„Herr Steinbauer“, sagt eine Stimme am Telefon. „Haben Sie noch einen Kinderwunsch?“ Siegi Steinbauer bekommt nur ein „Ja“ heraus. Er parkt seinen Lkw am Straßenrand. „Ihre Tochter wird in ein, zwei Tagen auf die Welt kommen“, tönt es aus dem Hörer. Stille. „Herr Steinbauer, sind Sie noch da?“ „Ja“, sagt, der 41-Jährige. „Ich habe gerade einen Lotto-Sechser bekommen, ich brauch ein bisserl.“

Seit Jahren stehen der Grazer und seine Frau Christa auf der Adoptionsliste. Doch jetzt muss alles schnell gehen: „Es war ein Drunter und Drüber“, erinnert sich Frau Steinbauer. Alle haben geholfen – die Nachbarin kramte Strampler am Dachboden hervor.

Es ist ein sonniger Tag im Juni, als Tanja geboren wird. Zwei Tage später halten die Steinbauers ihre Tochter im Arm. Während sie ihr das erste Fläschchen geben, hat Tanjas leibliche Mutter das Krankenhaus schon wieder verlassen. Sie wird das große Fragezeichen in Tanjas Leben bleiben. Denn das Mädchen ist das Ergebnis einer anonymen Geburt. Eine Option, die Müttern seit 2001 offensteht. In der Hoffnung, dass sie in Notsituationen ihre Kinder nicht gefährden, allein lassen oder im schlimmsten Fall töten.
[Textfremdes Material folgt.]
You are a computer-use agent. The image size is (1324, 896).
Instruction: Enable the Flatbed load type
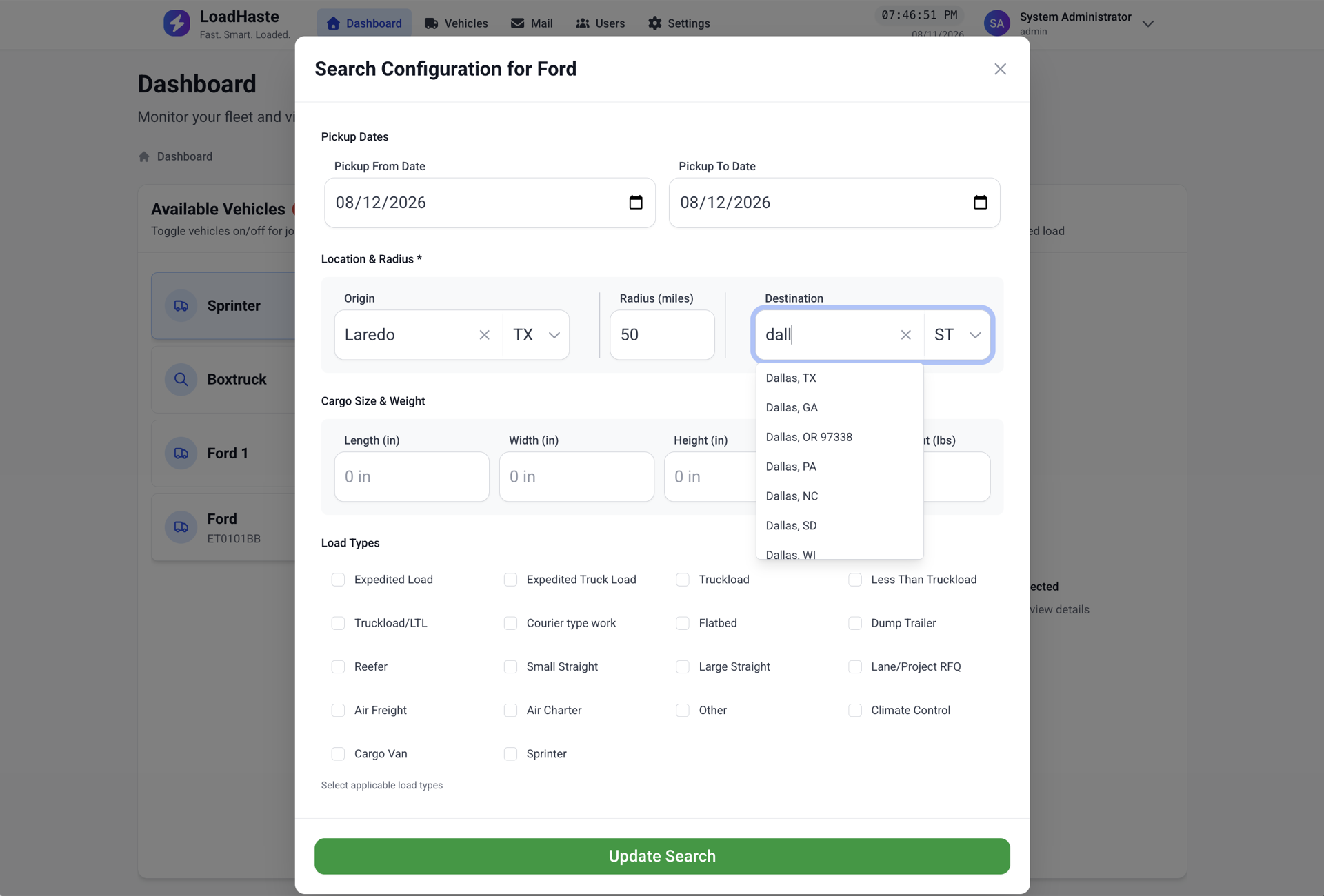[683, 623]
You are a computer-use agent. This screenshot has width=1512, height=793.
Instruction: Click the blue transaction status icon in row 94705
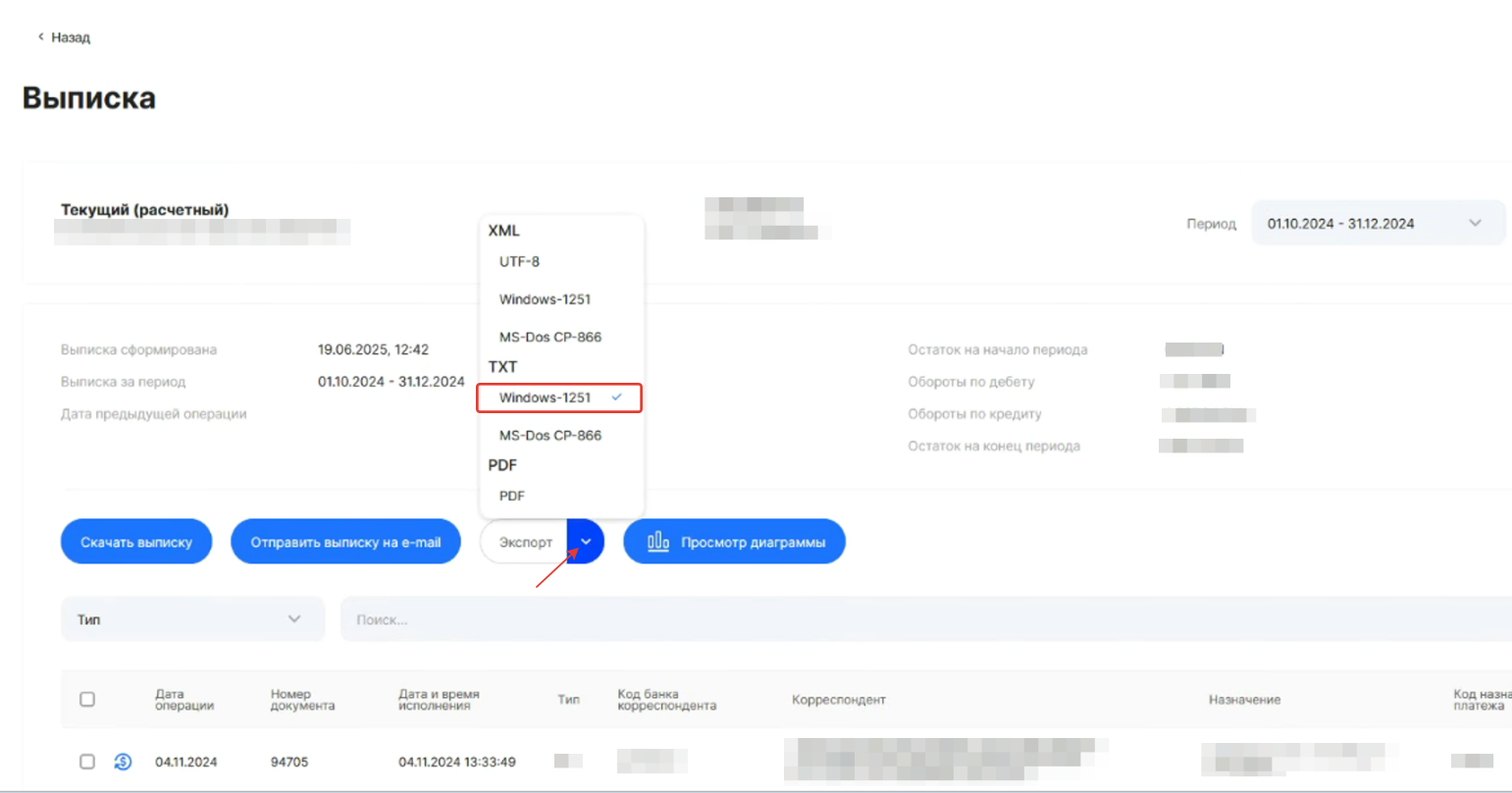123,762
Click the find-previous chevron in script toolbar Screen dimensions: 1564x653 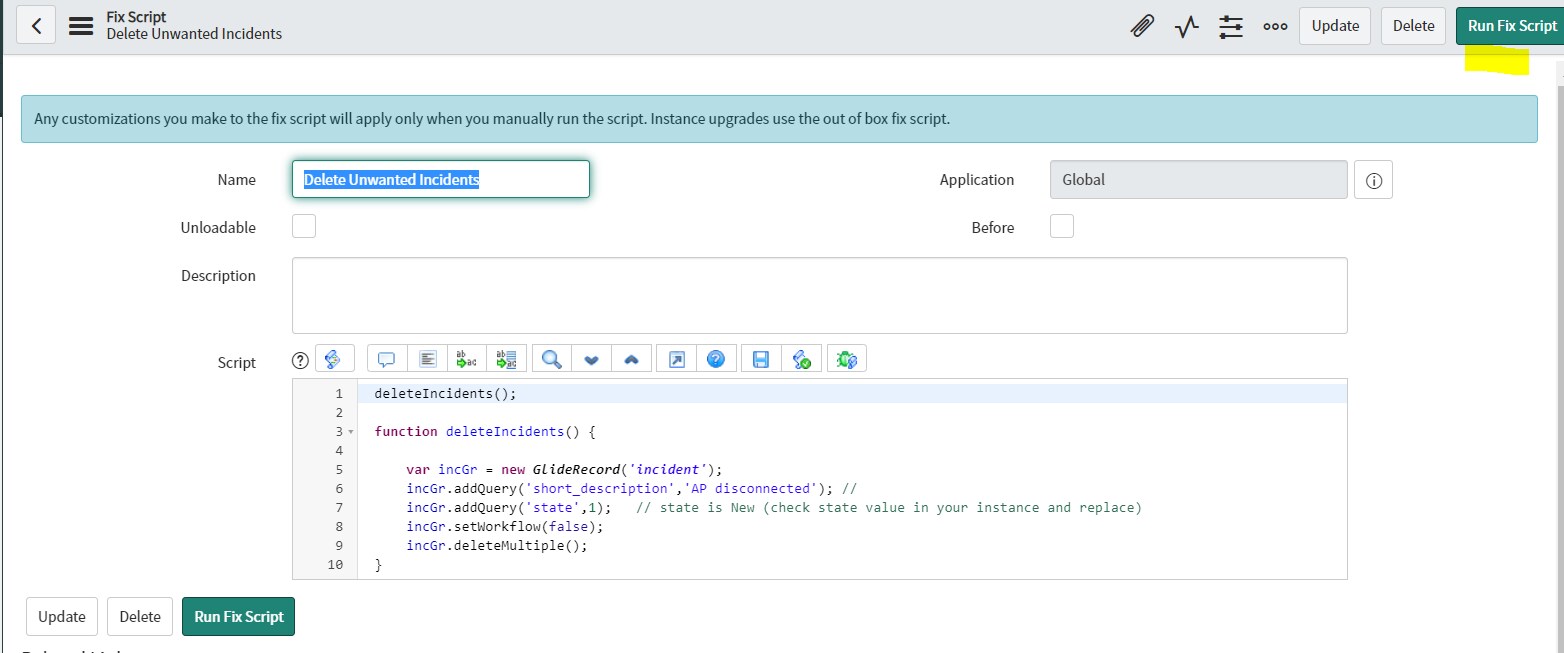(x=631, y=358)
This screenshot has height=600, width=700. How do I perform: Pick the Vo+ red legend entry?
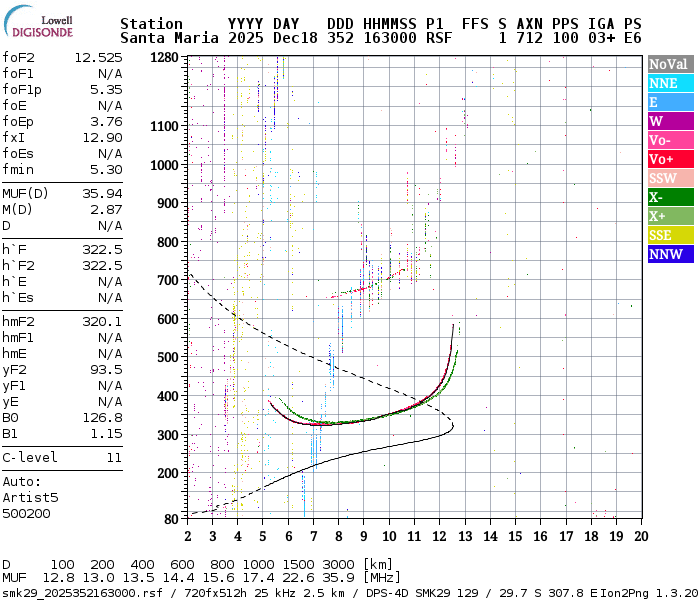click(x=667, y=159)
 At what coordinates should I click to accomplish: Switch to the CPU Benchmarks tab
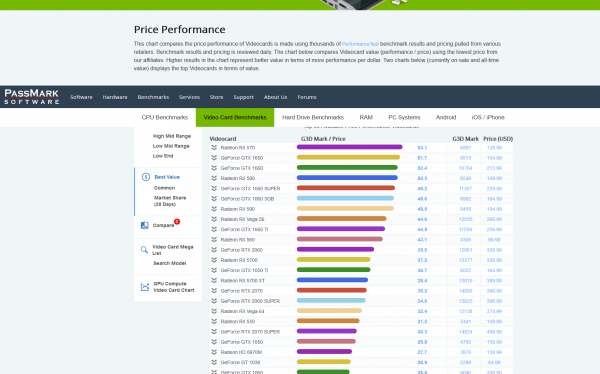tap(165, 117)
Videoreportage: Anonyme Geburt kann Leben retten

Tanja spürt die Entwurzelung früh – doch sie kann sie nicht benennen. Schon als kleines Kind fragt sie: „Mama, war ich in deinem Bauch?“ Die Steinbauers bleiben bei der Wahrheit. Damit beginnt ein jahrelanger Kampf, erinnert sich Mutter Christa (54). Zunächst will Tanja es nicht glauben: „Alles gelogen“, wirft sie ihren Eltern vor. Irgendwann sickert dann die Erkenntnis. Sprechen Kinder in der Schule über ihrer Eltern, kann Tanja nicht mitreden: Wer sieht wem ähnlich? Ihre Herkunft: ein großes Rätsel.

Hund Trixi hört Tanja aufs Wort
Hund Trixi hört Tanja aufs Wort © Anna Zweidick/Lukas Kohlmaier

„Mich will keiner haben“

Tanja fühlt sich zurückgewiesen. „Ich hatte nur dieses Unverständnis, diese Wut. Weil ich nicht verstanden habe, warum ich weggegeben wurde. Ich habe nichts Positives daran gesehen. Nur: Mich will keiner haben“, sagt die heute 17-Jährige.
Die Situation spitzt sich zu. Tanjas Ärger schlägt in Aggression um – verbal wie körperlich. Das bekommt besonders Mutter Christa zu spüren: „Manchmal hat sie gesagt: Die ‚echte‘ Mama ist viel besser als du.“ Die Eltern fühlen sich überfordert, das zehrt auch an der Ehe: „Wir hatten Situationen, wo wir uns angeschaut haben und meinten: Um Gottes willen, was machen wir jetzt?“, erinnert sich Siegi Steinbauer (58).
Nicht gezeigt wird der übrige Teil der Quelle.